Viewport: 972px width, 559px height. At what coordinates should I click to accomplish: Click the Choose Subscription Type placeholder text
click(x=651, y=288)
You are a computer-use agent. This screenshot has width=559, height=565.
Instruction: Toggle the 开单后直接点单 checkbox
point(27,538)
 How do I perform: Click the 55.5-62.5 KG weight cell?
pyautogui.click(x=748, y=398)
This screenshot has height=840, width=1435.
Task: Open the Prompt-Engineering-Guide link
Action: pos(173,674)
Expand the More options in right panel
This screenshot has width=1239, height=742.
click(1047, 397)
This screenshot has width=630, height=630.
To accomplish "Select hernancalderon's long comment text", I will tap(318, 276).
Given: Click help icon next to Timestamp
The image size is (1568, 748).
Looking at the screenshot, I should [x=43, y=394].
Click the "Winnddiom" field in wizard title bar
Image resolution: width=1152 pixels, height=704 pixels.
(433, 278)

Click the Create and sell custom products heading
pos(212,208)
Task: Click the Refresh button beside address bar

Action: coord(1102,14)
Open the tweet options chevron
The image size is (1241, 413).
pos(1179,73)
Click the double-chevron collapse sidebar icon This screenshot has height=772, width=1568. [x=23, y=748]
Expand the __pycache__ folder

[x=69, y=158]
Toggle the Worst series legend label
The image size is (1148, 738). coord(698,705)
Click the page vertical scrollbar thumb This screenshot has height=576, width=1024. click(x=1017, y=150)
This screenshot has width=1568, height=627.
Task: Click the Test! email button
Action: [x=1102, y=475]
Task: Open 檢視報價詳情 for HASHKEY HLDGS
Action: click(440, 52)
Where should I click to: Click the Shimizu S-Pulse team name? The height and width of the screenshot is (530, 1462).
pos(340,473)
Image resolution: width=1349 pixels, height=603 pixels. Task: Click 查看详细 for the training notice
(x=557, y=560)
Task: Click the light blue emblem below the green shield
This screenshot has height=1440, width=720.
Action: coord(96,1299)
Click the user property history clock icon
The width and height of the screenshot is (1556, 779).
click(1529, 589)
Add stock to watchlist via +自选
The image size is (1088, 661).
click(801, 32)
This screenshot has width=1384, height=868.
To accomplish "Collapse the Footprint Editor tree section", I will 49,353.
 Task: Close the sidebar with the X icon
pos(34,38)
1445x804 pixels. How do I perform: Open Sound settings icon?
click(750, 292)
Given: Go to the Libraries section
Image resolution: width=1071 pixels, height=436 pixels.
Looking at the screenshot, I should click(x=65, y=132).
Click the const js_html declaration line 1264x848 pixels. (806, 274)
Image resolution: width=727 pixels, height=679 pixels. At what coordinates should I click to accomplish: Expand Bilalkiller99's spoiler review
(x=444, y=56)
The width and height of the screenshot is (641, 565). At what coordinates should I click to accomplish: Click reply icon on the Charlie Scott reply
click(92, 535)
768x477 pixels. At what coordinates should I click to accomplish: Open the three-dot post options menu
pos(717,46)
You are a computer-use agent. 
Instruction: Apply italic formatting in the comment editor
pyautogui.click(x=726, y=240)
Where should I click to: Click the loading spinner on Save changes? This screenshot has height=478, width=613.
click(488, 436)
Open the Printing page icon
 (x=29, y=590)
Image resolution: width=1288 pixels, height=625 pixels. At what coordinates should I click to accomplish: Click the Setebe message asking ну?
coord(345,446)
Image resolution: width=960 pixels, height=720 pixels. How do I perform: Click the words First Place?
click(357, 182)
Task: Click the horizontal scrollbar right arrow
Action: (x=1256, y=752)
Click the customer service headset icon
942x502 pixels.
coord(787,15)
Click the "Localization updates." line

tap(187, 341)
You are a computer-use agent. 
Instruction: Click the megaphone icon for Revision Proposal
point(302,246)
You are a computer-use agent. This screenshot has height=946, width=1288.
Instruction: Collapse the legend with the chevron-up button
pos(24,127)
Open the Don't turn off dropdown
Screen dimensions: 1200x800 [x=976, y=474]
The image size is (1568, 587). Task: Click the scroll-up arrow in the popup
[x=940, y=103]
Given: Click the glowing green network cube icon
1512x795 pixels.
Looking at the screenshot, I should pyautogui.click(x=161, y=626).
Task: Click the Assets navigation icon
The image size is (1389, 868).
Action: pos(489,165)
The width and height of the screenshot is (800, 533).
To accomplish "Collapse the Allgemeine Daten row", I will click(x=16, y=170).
====
» Task: In the entries above, the lines from the one bearing "Where should I click to: Click the Shimizu" up to and including the one bearing "Given: Go to the Libraries section" should be transcribed exactly; no other line is wanted.

» Task response:
Where should I click to: Click the Shimizu S-Pulse team name? The height and width of the screenshot is (530, 1462).
pos(340,473)
Image resolution: width=1349 pixels, height=603 pixels. Task: Click 查看详细 for the training notice
(x=557, y=560)
Task: Click the light blue emblem below the green shield
This screenshot has height=1440, width=720.
Action: coord(96,1299)
Click the user property history clock icon
The width and height of the screenshot is (1556, 779).
click(1529, 589)
Add stock to watchlist via +自选
The image size is (1088, 661).
click(801, 32)
This screenshot has width=1384, height=868.
To accomplish "Collapse the Footprint Editor tree section", I will 49,353.
 Task: Close the sidebar with the X icon
pos(34,38)
1445x804 pixels. How do I perform: Open Sound settings icon?
click(750, 292)
Given: Go to the Libraries section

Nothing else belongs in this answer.